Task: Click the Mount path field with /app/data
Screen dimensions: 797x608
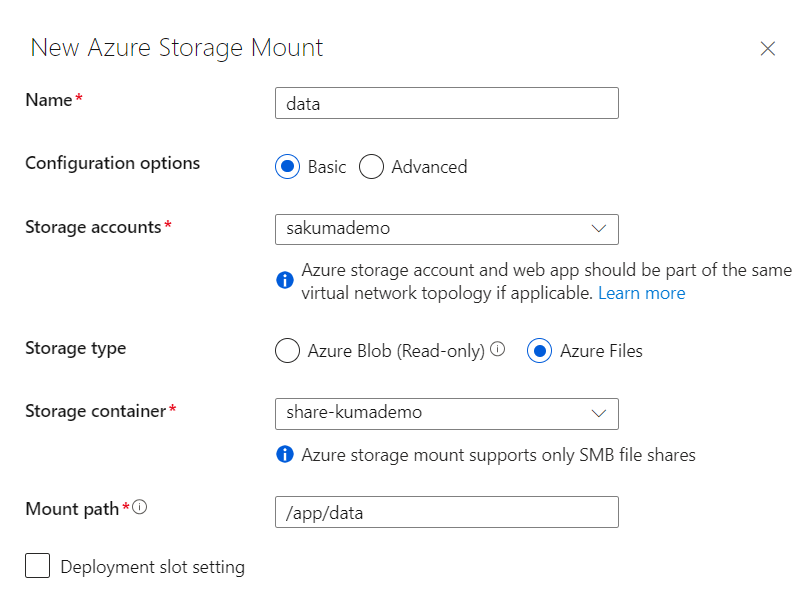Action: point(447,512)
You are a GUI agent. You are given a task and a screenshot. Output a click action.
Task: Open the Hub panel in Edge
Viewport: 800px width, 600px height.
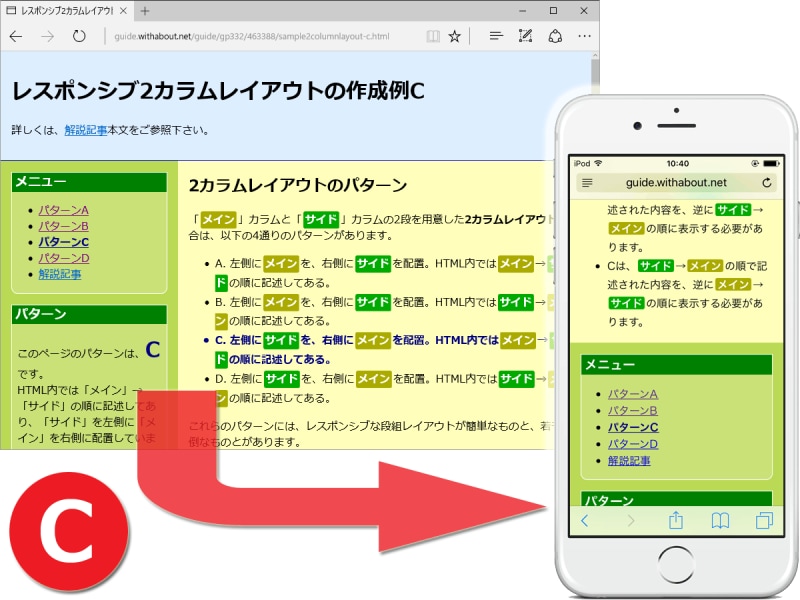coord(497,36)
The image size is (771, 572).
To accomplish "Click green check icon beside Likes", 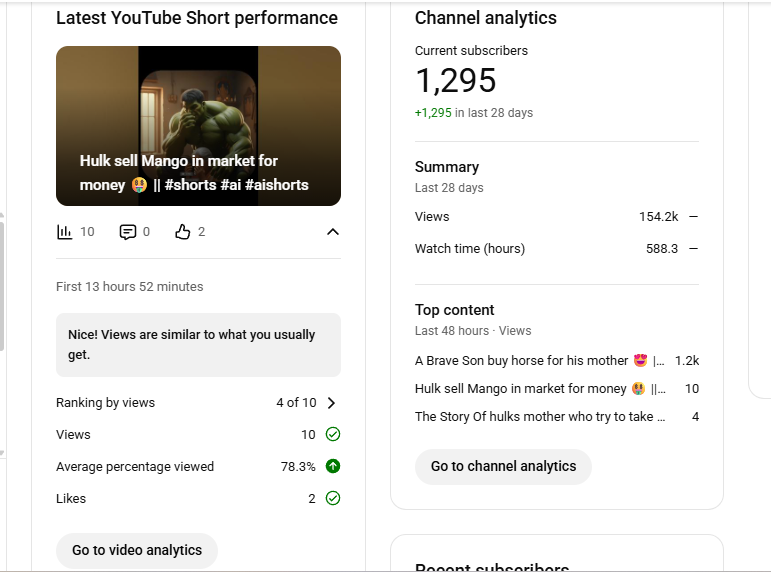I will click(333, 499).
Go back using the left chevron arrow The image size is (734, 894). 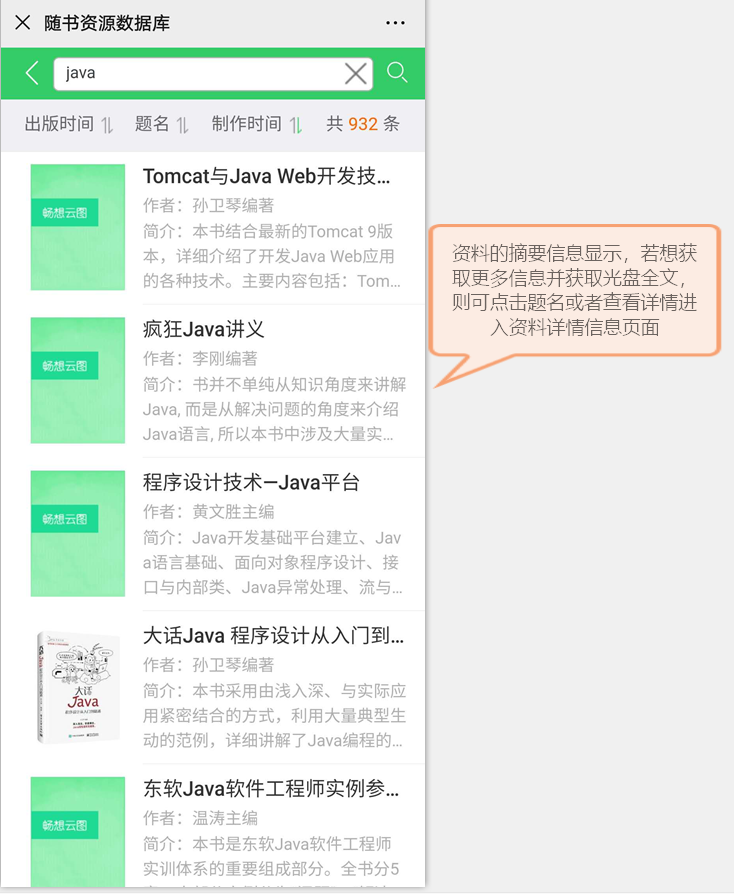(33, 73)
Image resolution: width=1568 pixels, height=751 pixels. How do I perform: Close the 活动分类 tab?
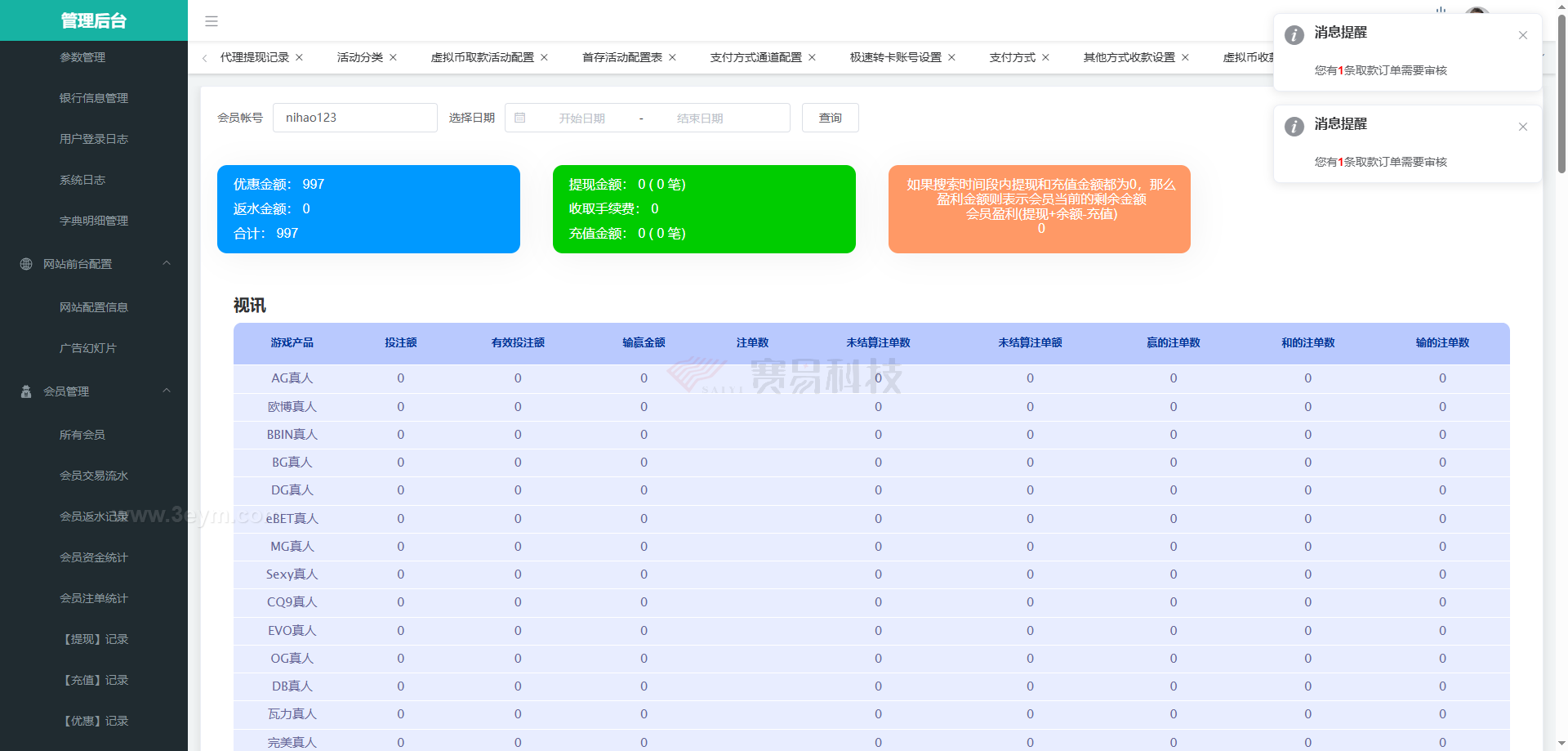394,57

- - - - - - -

* WORK TO COMPLETE *
Reproduce nothing but the lines from the line containing "Image resolution: width=1568" through the last line of the data above, exactly as written and without pictures.

* RESPONSE *
Image resolution: width=1568 pixels, height=751 pixels. How do I perform: Close the 活动分类 tab?
394,57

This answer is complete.